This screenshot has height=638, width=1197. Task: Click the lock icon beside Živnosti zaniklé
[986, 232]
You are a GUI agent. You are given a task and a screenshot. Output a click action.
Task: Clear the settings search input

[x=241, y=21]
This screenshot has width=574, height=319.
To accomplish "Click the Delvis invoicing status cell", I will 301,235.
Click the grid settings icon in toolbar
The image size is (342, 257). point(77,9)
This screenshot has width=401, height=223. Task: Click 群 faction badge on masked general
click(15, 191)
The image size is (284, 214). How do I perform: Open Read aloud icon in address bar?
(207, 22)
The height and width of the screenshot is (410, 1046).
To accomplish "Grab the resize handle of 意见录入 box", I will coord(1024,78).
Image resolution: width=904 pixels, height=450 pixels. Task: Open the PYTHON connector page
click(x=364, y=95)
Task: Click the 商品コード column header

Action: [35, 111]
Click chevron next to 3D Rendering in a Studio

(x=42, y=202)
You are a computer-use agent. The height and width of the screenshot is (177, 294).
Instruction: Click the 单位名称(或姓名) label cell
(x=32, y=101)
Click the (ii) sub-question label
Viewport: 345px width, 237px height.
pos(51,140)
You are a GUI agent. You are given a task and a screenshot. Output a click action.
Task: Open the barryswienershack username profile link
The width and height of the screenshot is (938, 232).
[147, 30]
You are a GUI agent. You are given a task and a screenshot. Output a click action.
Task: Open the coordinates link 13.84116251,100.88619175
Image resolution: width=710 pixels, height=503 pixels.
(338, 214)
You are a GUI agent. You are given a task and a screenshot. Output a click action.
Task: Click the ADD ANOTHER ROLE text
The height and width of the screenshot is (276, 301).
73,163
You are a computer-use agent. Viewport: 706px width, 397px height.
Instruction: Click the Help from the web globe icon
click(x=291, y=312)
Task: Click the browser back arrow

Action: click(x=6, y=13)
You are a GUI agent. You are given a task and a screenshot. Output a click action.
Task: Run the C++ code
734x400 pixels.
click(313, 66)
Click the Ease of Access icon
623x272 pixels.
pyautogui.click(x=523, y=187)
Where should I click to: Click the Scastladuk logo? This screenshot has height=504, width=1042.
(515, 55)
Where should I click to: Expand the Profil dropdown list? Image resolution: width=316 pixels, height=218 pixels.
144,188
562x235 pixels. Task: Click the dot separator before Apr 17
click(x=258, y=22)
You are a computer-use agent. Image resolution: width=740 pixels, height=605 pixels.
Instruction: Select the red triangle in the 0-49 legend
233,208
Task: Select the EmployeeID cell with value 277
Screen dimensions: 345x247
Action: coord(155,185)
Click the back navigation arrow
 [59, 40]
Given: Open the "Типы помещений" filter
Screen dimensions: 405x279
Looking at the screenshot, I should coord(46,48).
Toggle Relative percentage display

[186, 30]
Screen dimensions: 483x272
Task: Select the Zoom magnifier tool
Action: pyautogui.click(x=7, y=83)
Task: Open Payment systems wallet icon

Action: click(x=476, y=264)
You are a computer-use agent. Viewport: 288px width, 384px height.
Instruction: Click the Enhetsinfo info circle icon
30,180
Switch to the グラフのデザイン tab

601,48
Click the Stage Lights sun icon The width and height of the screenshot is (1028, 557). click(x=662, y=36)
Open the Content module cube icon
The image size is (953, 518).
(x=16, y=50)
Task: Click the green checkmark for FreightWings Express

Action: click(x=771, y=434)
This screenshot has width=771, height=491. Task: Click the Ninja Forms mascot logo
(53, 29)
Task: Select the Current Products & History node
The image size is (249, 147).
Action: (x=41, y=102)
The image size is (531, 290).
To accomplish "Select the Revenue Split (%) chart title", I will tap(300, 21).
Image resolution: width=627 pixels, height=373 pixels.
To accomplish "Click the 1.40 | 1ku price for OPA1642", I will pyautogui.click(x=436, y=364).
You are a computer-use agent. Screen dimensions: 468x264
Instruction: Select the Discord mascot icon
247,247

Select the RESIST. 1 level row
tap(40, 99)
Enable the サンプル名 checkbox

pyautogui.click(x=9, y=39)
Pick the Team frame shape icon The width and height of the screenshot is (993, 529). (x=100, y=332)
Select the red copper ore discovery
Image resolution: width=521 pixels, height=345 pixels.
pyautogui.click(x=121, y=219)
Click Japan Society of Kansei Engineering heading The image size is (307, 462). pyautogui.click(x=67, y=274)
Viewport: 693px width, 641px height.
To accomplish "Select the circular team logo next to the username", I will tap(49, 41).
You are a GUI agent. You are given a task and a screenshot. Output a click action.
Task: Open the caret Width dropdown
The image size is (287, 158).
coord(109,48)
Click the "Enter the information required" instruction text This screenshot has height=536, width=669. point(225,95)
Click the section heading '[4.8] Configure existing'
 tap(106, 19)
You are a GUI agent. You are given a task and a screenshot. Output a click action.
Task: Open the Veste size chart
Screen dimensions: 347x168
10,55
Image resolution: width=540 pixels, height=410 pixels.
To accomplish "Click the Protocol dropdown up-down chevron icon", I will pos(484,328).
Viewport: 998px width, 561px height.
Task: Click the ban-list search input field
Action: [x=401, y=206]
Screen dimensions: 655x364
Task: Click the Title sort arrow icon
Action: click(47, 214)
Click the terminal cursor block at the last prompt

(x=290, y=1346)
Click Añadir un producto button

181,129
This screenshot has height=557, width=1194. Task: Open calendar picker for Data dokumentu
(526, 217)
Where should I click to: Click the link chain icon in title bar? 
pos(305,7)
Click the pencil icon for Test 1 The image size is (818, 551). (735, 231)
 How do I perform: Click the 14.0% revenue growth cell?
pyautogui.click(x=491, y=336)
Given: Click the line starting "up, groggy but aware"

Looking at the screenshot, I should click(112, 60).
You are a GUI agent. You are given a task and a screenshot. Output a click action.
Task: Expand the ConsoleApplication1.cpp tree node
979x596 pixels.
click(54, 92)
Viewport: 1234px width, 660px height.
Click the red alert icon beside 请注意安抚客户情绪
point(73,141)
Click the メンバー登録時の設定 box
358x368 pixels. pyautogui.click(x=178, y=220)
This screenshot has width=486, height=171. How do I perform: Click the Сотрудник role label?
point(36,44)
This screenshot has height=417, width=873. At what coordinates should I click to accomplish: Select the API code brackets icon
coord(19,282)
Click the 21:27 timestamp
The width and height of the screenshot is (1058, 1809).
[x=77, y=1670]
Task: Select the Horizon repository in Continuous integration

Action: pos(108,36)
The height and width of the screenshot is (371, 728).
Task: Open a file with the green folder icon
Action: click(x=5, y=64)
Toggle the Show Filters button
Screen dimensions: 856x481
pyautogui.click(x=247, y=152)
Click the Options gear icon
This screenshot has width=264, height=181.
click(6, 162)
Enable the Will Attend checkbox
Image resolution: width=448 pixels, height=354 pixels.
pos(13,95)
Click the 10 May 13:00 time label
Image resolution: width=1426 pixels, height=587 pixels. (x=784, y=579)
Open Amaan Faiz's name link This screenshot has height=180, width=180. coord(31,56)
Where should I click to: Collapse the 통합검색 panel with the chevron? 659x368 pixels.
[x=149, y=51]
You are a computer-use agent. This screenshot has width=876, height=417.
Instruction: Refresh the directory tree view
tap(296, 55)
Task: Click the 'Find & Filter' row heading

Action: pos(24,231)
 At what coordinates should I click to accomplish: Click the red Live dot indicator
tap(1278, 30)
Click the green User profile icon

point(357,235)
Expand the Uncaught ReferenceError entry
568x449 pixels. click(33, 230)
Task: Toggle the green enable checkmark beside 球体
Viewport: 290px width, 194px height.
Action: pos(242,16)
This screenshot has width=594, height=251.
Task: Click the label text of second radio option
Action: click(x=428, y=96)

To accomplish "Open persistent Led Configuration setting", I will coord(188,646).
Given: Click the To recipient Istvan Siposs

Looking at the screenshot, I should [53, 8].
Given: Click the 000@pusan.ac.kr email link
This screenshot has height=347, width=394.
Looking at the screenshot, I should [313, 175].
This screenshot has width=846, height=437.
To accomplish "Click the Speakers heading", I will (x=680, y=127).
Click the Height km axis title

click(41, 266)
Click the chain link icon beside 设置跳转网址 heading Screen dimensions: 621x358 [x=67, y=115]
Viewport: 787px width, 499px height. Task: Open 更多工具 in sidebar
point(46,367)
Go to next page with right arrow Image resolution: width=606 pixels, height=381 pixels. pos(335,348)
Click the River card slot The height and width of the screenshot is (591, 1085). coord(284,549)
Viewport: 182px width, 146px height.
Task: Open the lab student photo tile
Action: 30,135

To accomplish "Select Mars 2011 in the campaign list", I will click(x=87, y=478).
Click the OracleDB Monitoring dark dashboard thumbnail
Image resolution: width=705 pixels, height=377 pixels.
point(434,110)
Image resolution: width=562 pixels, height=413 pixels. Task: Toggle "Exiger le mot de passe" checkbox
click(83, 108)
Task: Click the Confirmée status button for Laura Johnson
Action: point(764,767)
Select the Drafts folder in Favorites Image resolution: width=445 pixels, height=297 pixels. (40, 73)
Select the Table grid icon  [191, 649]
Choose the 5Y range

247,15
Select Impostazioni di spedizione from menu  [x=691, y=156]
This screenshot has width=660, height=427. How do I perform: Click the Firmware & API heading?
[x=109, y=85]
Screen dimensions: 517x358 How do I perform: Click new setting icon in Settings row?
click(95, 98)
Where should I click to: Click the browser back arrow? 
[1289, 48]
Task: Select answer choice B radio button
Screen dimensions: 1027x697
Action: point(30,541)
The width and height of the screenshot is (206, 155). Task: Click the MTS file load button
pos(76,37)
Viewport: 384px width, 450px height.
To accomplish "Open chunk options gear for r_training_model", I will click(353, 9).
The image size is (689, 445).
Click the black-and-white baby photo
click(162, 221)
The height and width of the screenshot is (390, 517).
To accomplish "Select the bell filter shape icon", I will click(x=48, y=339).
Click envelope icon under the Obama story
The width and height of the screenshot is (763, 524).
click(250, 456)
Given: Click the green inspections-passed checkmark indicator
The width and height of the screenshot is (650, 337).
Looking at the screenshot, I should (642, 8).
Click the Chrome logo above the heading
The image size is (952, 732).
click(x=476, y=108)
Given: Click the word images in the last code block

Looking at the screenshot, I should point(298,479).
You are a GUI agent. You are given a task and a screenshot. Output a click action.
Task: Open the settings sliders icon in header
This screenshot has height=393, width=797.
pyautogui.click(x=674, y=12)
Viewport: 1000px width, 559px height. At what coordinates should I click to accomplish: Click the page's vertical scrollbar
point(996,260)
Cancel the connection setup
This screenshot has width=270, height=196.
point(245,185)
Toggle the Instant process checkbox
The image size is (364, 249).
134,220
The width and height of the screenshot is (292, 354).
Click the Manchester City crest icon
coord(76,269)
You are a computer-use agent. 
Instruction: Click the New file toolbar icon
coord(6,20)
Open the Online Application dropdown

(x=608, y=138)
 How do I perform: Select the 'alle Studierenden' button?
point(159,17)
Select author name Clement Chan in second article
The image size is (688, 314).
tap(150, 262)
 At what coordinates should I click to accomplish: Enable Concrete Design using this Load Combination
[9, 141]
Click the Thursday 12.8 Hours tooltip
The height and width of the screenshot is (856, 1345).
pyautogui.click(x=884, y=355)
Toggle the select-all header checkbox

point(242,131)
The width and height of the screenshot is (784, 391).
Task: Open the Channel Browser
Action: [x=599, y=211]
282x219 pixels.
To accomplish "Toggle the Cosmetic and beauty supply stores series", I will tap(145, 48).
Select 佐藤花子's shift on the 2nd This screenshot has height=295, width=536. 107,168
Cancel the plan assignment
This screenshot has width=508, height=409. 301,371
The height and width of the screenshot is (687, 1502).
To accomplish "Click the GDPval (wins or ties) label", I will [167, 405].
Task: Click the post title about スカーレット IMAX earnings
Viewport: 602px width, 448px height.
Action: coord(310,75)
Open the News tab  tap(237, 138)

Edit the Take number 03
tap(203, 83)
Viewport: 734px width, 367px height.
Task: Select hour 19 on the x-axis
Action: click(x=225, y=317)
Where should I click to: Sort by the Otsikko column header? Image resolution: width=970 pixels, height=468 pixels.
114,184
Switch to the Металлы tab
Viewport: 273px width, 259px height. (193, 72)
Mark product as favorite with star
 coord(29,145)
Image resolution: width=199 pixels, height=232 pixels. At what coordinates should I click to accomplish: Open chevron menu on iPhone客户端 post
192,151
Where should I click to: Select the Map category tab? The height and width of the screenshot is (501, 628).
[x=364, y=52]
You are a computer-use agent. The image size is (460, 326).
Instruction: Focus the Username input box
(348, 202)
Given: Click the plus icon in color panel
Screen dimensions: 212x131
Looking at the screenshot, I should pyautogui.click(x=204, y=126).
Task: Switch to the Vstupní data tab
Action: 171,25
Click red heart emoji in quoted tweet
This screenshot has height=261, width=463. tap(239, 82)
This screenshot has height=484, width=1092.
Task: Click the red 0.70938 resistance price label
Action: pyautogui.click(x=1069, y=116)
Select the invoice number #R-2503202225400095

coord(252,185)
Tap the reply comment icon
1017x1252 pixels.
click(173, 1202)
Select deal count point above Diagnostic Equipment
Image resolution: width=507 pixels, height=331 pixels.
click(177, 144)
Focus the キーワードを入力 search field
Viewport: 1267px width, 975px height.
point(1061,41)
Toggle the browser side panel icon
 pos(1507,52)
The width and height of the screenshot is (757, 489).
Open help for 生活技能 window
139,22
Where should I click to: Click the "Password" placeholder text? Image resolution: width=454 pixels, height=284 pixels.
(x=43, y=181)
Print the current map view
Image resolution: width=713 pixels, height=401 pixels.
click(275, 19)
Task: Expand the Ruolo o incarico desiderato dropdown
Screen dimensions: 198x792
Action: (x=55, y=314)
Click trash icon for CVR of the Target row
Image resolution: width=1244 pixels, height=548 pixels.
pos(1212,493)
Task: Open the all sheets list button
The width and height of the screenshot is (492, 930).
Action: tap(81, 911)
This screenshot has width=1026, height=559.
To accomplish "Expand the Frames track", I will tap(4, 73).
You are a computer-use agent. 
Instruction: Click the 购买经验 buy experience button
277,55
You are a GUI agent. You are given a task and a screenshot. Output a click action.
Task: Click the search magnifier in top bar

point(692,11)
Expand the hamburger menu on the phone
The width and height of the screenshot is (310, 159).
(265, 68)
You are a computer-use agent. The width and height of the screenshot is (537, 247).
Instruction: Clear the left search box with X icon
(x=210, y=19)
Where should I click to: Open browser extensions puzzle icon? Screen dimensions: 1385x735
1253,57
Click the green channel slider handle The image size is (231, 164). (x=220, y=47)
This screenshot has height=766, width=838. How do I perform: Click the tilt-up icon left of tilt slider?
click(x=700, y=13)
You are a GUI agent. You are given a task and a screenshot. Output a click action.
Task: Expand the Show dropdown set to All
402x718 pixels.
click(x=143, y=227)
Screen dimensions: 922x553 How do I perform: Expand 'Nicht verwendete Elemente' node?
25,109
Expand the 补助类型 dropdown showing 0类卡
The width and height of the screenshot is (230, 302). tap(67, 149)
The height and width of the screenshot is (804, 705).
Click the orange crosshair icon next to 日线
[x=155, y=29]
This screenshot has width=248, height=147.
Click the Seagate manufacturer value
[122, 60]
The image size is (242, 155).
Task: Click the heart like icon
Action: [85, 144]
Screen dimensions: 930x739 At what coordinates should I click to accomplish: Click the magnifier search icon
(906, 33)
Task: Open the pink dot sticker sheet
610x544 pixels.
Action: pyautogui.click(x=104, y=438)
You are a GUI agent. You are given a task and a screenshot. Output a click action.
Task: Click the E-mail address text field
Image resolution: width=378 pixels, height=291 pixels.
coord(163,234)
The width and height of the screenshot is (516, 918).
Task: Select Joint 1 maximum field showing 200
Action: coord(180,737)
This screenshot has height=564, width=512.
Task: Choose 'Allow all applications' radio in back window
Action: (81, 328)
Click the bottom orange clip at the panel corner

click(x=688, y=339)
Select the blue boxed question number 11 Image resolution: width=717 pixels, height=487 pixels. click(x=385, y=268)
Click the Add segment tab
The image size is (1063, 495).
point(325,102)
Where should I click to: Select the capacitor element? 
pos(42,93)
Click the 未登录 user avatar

┄┄┄┄┄┄┄┄┄┄┄┄┄┄┄┄┄┄┄┄

### What to work on
Look over the material above and report how many of its lines have the string "gear" in them, nothing more.

### Your solution
2